Partículas estranhas e raios gama são algumas das coisas que astrofísicos chamam de “mensageiros cósmicos”. Os estudos desses elementos deram origem a um novo e crescente campo da astrofísica, chamado astrofísica multimensageira, que ajuda os cientistas a descobrirem eventos cósmicos extremos, como explosões estelares massivas e jatos de buracos negros supermassivos. Essa abordagem permite também identificar as origens distantes, e cada elemento mensageiro fornece pistas a mais sobre os detalhes dos fenômenos.
A energia dos neutrinos cósmicos é medida em TeV, ou seja, elétron-volt. Para aqueles acima de 100 TeV, as pesquisas anteriores da equipe de cientistas mostraram que é possível ter concordância com raios gama de alta energia e raios cósmicos de energia ultra alta, tudo de acordo com as regras da astrofísica multimensageira. No entanto, existem evidências crescentes de uma quantidade grande de neutrinos abaixo de 100 TeV, o que os cientistas não podem explicar com facilidade.
Uma das perguntas que os pesquisadores querem responder é: onde estão os raios gama que deveriam acompanhar esses neutrinos? Os melhores lugares para se procurar são ambientes cósmicos densos, onde os raios gama seriam bloqueados por causa da interação com radiação e matéria. Os neutrinos, diferente dos raios gama, podem escapar facilmente desse bloqueio. Assim, o novo modelo proposto pelos pesquisadores mostra que os sistemas de buracos negros supermassivos são locais mais interessantes para essa busca, e poderiam explicar os neutrinos abaixo de 100 TeV.

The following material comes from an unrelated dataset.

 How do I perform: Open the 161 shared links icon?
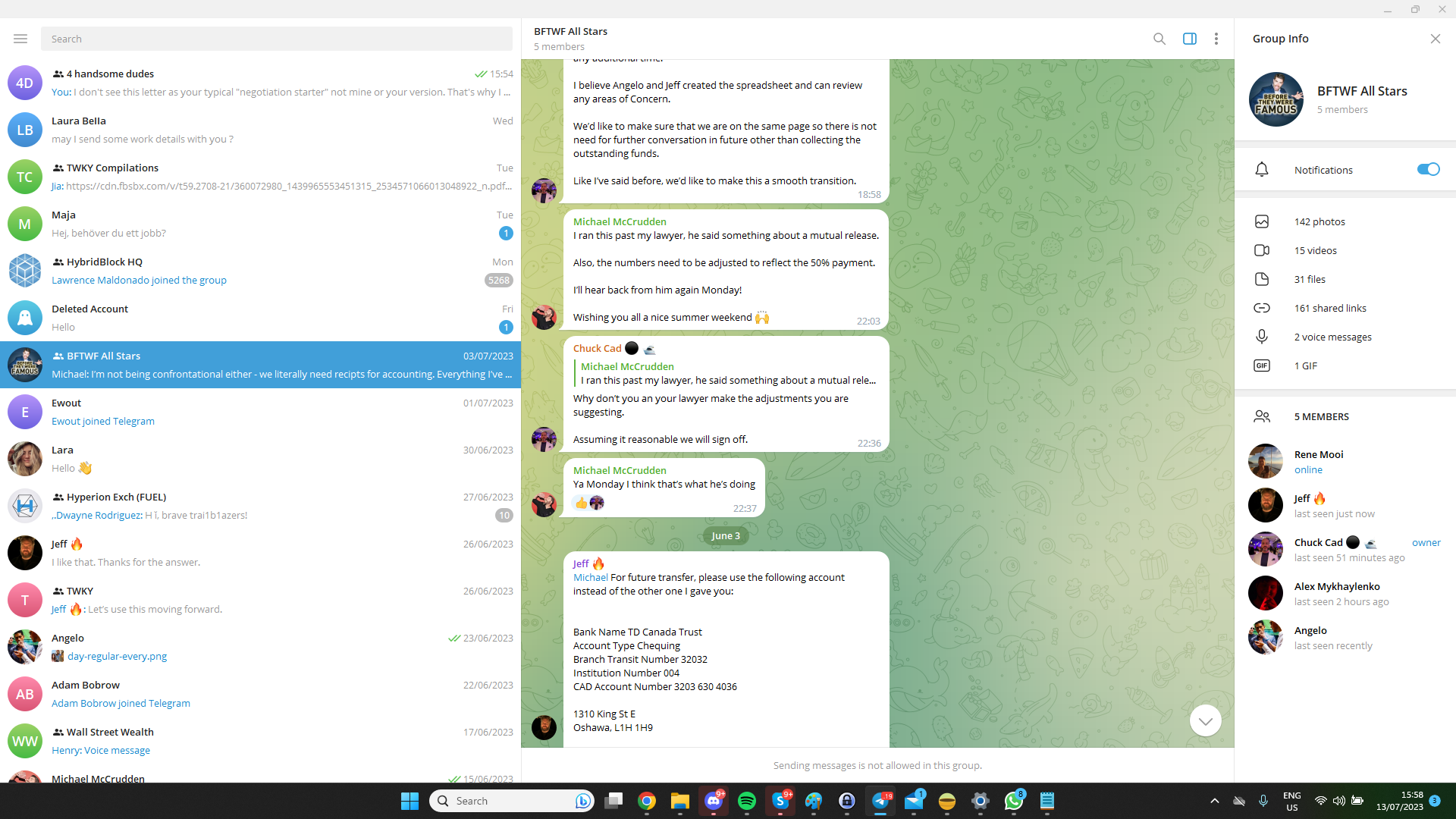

O novo modelo sugere que a coroa - a aura de plasma que envolve estrelas e outros corpos celestes - existente em torno de buracos negros supermassivos poderia ser uma fonte. Essa coroa dos buracos negros supostamente existe acima do disco de acreção, que se forma com o acúmulo de matéria em torno do buraco negro por causa da intensa atração gravitacional. Com uma temperatura de cerca de um bilhão de Kelvin, a coroa também seria magnetizada e turbulenta. Ali, as partículas podem ser aceleradas, o que leva a colisões que criariam os neutrinos e os raios gama.
Além disso, o modelo também prevê contrapartes eletromagnéticas das fontes de neutrinos em raios gama “suaves” em vez de raios gama de alta energia. “Os raios gama de alta energia seriam bloqueados, mas este não é o fim da história. Eles acabariam caindo para energias mais baixas e liberados como raios gama 'suaves'”, disse Murase. A maioria dos nossos detectores de raios gama não estão ajustados para detectar esse tipo com energias baixas, então acabam não sendo percebidos nas detecções dos neutrinos.
Todos esses obstáculos podem estar prestes a serem superados por projetos em desenvolvimento, como os detectores de neutrinos como o KM3Net, no Mar Mediterrâneo, e o IceCube-Gen2, na Antártica, que serão mais sensíveis. Os alvos de observação incluem a galáxia NGC 1068, uma das mais próximas e luminosas, que possui em seu centro um buraco negro supermassivo.